In honor of the Winter Olympics in Sochi, we decided to look to Mother Russia for a few dance lessons and a walk through the rich history of Traditional Russian folk dance, its various incarnations and character.
Traditional Russian folk dance is as broad and diverse as the nation itself. While most foreigners identify traditional Russian dance with the stomping and and knee bending characteristic of Eastern Slavic dance styles, many forget about traditions of dance that originated from Turkic, Uralic, Mongolic and Caucasian peoples who are also native to Russia.
Russian Folk Dance can generally be broken up into two main types of dances Khorovod, a circular game type dance where the participants hold hands, sing, and the action generally happens in the middle of circle, and Plyaska, a coed circular dance that increases in diversity and tempo, according to Bob Renfield, considered to be the preeminent scholar on the topic. Other forms of Russian Folk Dance include Pereplyas, an all-male competitive dance, Mass Dance, an unpaired stage dance without restrictions on age or number of participants, Group Dance a type of mass dance employs simple round-dance passages, and improvisation, and types of Quadrille’s, originally a French dance brought to Russia in the 18th century.

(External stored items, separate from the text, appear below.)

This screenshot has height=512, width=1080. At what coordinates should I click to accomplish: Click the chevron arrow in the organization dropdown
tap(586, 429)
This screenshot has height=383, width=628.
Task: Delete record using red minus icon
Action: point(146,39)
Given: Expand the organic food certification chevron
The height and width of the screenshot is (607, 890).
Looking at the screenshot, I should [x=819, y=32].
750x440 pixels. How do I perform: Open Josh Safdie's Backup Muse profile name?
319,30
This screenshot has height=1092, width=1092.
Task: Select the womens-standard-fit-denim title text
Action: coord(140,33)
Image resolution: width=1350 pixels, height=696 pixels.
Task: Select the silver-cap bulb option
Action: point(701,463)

Ethnic Russian dances include khorovod, barynya, kamarinskaya, kazachok and chechotka (a tap dance in bast shoes and with a bayan). Troika, a dance with one man and two women, named after the traditional Russian carriage which is led by three horses. Bear Dance or dancing with bears dates back to 907 when Prince Oleg, in celebration of his victory over the Greeks in Kiev, had as entertainment, 16 male dancers dress as bears and four bears dress as dancers . Dances with dancers dressed as bears are a reoccurring theme, as seen a recording of the Omsk Russian Folk Chorus. (via wikipedia)
Known as Tanok (танок) in Ukrainian and Karagod (карагод) in Belarusian, the dance is a traditional Slavic art form that combines both a circle dance and chorus singing.
Barynya, which literally means “landlady”, is a traditional Russian folk dance that combines chastushka (a traditional folk poem that is often in the form of satire) with spirited dancing. The dancing usually has no set choreography and consists mostly of fancy stomping and squatting. The refrain “Barynya, barynya, sudarynya-barynya” (landlady, landlady, madam-landlady), is also typically repeated throughout the course of the dance.
Kamarinskaya is a traditional Russian folk song and dance that was used in Mikhail Glinka’s orchestral work “Kamarinskaya” (1848).
Chechotka is a traditional Russian “tap dance” that is performed in Lapti (bast shoes) and under the self-accompaniment of a Bayan (accordion).